WHAT YOU ARE ASKED TO DO: The entries below hold a line with "You are a computer-use" and a line with "Instruction: Click Reset". Return those lines and all that lie between them, exactly and only.
(Beginning of ENTRIES PROVIDED)
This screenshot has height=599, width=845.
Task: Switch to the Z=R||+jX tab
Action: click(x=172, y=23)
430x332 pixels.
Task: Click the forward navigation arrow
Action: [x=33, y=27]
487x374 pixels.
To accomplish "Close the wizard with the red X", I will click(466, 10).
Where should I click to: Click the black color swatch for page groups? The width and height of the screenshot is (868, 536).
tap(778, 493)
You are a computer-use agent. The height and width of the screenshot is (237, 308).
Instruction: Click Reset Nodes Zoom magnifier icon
(End of ENTRIES PROVIDED)
(Beginning of ENTRIES PROVIDED)
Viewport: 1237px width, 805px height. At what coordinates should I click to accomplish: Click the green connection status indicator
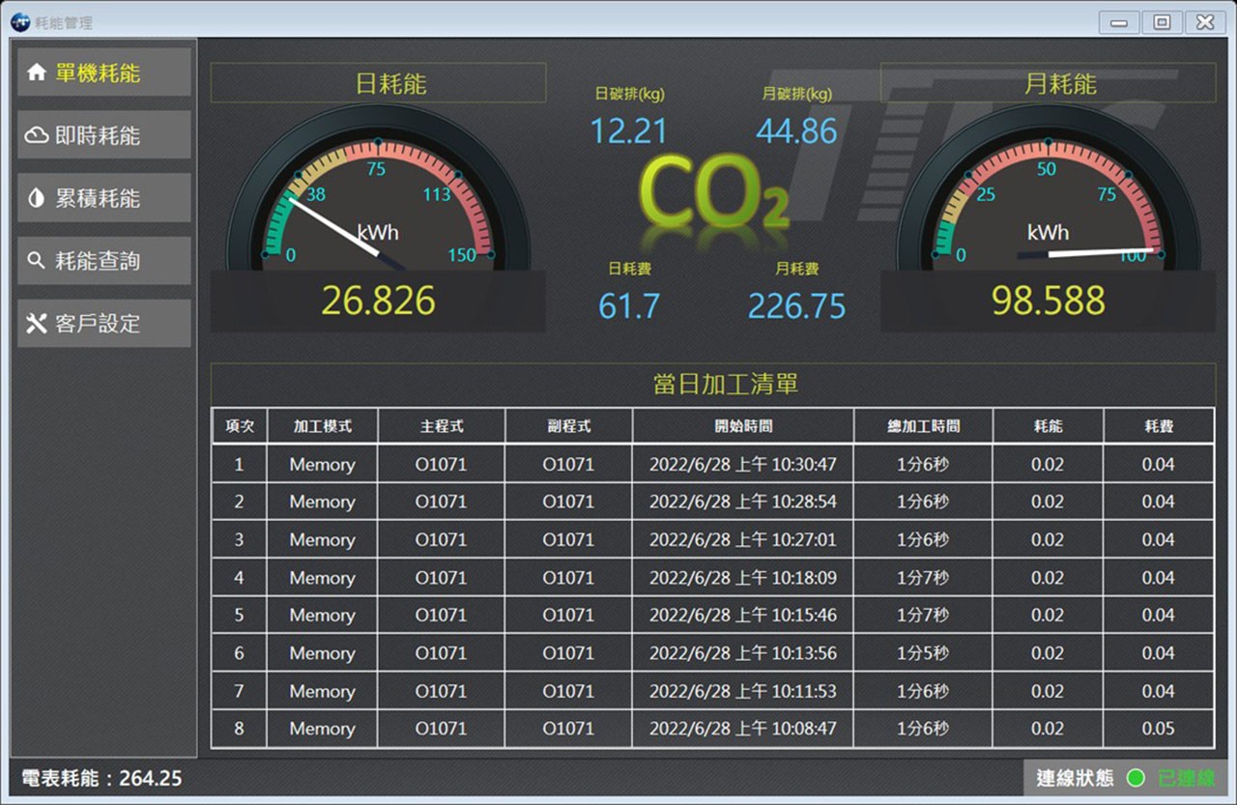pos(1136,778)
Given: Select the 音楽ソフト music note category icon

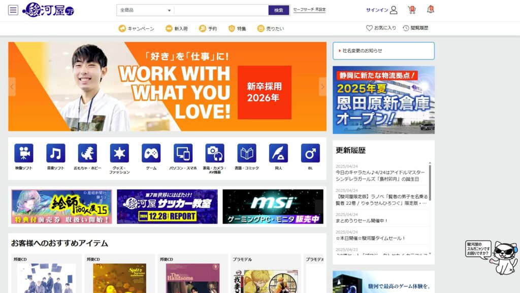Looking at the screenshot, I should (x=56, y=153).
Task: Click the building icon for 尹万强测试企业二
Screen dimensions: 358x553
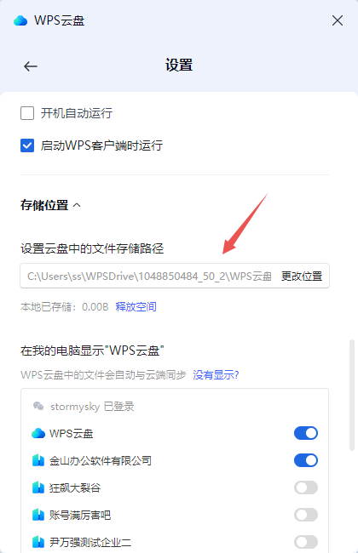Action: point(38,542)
(End of ENTRIES PROVIDED)
REPLY TO THE TASK:
You are a computer-use agent. The height and width of the screenshot is (237, 308).
Instruction: Click Reset Nodes Zoom magnifier icon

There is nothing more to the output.